The problem is that I would have to change the JMP operand every time I edit the code to be skipped and change its size.
An alternative that would fix this problem would be:
__asm {NOP}; // to skip it replace this
__asm {NOP}; // by JMP 2 (after the goto)
goto dont_do_it;
x *= 2; // Op to skip or not
dont_do_it:
x *= 2;
I would then want to skip or not the goto, which has a fixed size. Unfortunately, in full optimization mode, the goto and the x*=2 are removed because they are unreachable at compilation time.
Hence the need to keep that dead code.
I'm using VStudio 2008.
You can cut the cost of the branch by up to 10, just by moving it out of the loop:
int Test()
{
int x = 2;
if (should_skip) {
for (int i=0 ; i<10 ; i++)
{
x *= 2;
x *= 2;
}
} else {
for (int i=0 ; i<10 ; i++)
{
x *= 2;
x *= 2;
x *= 2;
}
}
return x;
}
In this case, and others like it, that might also provoke the compiler into doing a better job of optimising the loop body, since it will consider the two possibilities separately rather than trying to optimise conditional code, and it won't optimise anything away as dead.
If this results in too much duplicated code to be maintainable, use a template that takes x by reference:
int x = 2;
if (should_skip) {
doLoop<true>(x);
} else {
doLoop<false>(x);
}
And check that the compiler inlines it.
Obviously this increases code size a bit, which will occasionally be a concern. Whichever way you do it though, if this change doesn't produce a measurable performance improvement then I'd guess that yours won't either.
If the number of permutations for the code is reasonable, you can define your code as C++ templates and generate all variants.
You do not specify what compiler and platform you are using, which will prevent most people from being able to help you. For example, on some platforms, the code section is not going to be writeable, so you won't be able to replace the NOPs with a JMP.
You are trying to pick-and-choose the optimizations offered to you by the compiler and second-guessing it. In general, it's a bad idea. Either write the whole inner loop block in assembly, which would prevent the compiler eliminating is as dead code, or put the damn if statement in there and let the compiler do its thing.
I'm also dubious that the branch prediction is bad enough where you will gain any sort of a net win from doing what you're proposing. Are you sure this isn't a case of premature optimization? Have you written the code in the most obvious way possible and only then determined that its performance isn't good enough? That would be my suggested start.

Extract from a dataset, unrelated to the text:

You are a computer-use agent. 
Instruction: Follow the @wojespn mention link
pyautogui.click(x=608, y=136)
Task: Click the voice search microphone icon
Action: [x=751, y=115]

Here's an actual answer to the actual question!
volatile int y = 0;
int Test()
{
int x = 2;
for (int i=0 ; i<10 ; i++)
{
x *= 2;
__asm {NOP}; // to skip it replace this
__asm {NOP}; // by JMP 2 (after the goto)
goto dont_do_it;
keep_my_code:
x *= 2; // Op to skip or not
dont_do_it:
x *= 2;
}
if (y) goto keep_my_code;
return x;
}
Is this x64? You might be able to use function pointers and a conditional move to avoid the branch predictor. Load the address of the procedure based on the user settings; one of the procedures could be a dummy that does nothing. You should be able to do this without any inline ASM at all.
This may give insight:
#pragma optimize for Visual Studio.
That said, for this particular problem I would hand-code into ASM, using the VS asm output as a reference point.
At the meta level, I would have to be very certain this was the best design & algorithm for what I was doing before I started optimizing for the CPU pipe.
If you get this to work then I would profile it to make sure that it really is faster for you. On modern CPUs there is very little you can do that is slower than modifying code that is already in the cpu cache, or worse, the cpu pipeline. The cpu basically has to throw out all the work that is in the pipeline and start again.